Center for Bioinformatics, University of Oslo (UiO), Oslo, Norway.
European Molecular Biology Laboratory, European Bioinformatics Institute, Hinxton, UK.
F1000Res. 2021 Apr 1;10. doi: 10.12688/f1000research.28449.1. eCollection 2021.

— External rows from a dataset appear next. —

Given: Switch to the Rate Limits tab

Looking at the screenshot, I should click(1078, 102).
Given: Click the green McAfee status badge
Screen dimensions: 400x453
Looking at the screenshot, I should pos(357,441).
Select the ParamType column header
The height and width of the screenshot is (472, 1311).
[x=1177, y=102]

Many types of data from genomic analyses can be represented as genomic tracks, features linked to the genomic coordinates of a reference genome. Examples of such data are epigenetic DNA methylation data, ChIP-seq peaks, germline or somatic DNA variants, as well as RNA-seq expression levels. Researchers often face difficulties in locating, accessing and combining relevant tracks from external sources, as well as locating the raw data, reducing the value of the generated information. We propose to advance the application of FAIR data principles (Findable, Accessible, Interoperable, and Reusable) to produce searchable metadata for genomic tracks. Findability and Accessibility of metadata can then be ensured by a track search service that integrates globally identifiable metadata from various track hubs in the Track Hub Registry and other relevant repositories. Interoperability and Reusability need to be ensured by the specification and implementation of a basic set of recommendations for metadata. We have tested this concept by developing such a specification in a JSON Schema, called FAIRtracks, and have integrated it into a novel track search service, called TrackFind. We demonstrate practical usage by importing datasets through TrackFind into existing examples of relevant analytical tools for genomic tracks: EPICO and the GSuite HyperBrowser. We here provide a first iteration of a draft standard for genomic track metadata, as well as the accompanying software ecosystem. It can easily be adapted or extended to future needs of the research community regarding data, methods and tools, balancing the requirements of both data submitters and analytical end-users.
许多类型的基因组分析数据可以表示为基因组轨迹,这些轨迹与参考基因组的基因组坐标相关联。此类数据的示例包括表观遗传 DNA 甲基化数据、ChIP-seq 峰、种系或体细胞 DNA 变体以及 RNA-seq 表达水平。研究人员经常面临从外部来源定位、访问和组合相关轨迹以及定位原始数据的困难,从而降低了生成信息的价值。我们建议推进 FAIR 数据原则(可发现、可访问、可互操作和可重用)的应用,为基因组轨迹生成可搜索的元数据。然后,可以通过一个轨迹搜索服务来确保元数据的可发现性和可访问性,该服务整合了来自 Track Hub Registry 中的各种轨迹中心以及其他相关存储库中的全球可识别元数据。互操作性和可重用性需要通过规范和实现一组基本的元数据建议来确保。我们通过以 JSON 模式(称为 FAIRtracks)开发这种规范并将其集成到一个名为 TrackFind 的新型轨迹搜索服务中,测试了这个概念。我们通过通过 TrackFind 将数据集导入到现有的基因组轨迹相关分析工具(EPICO 和 GSuite HyperBrowser)中,展示了其实用性。我们在此提供了基因组轨迹元数据的标准草案的第一个迭代,以及伴随的软件生态系统。它可以轻松适应或扩展到研究社区在数据、方法和工具方面的未来需求,平衡数据提交者和分析最终用户的要求。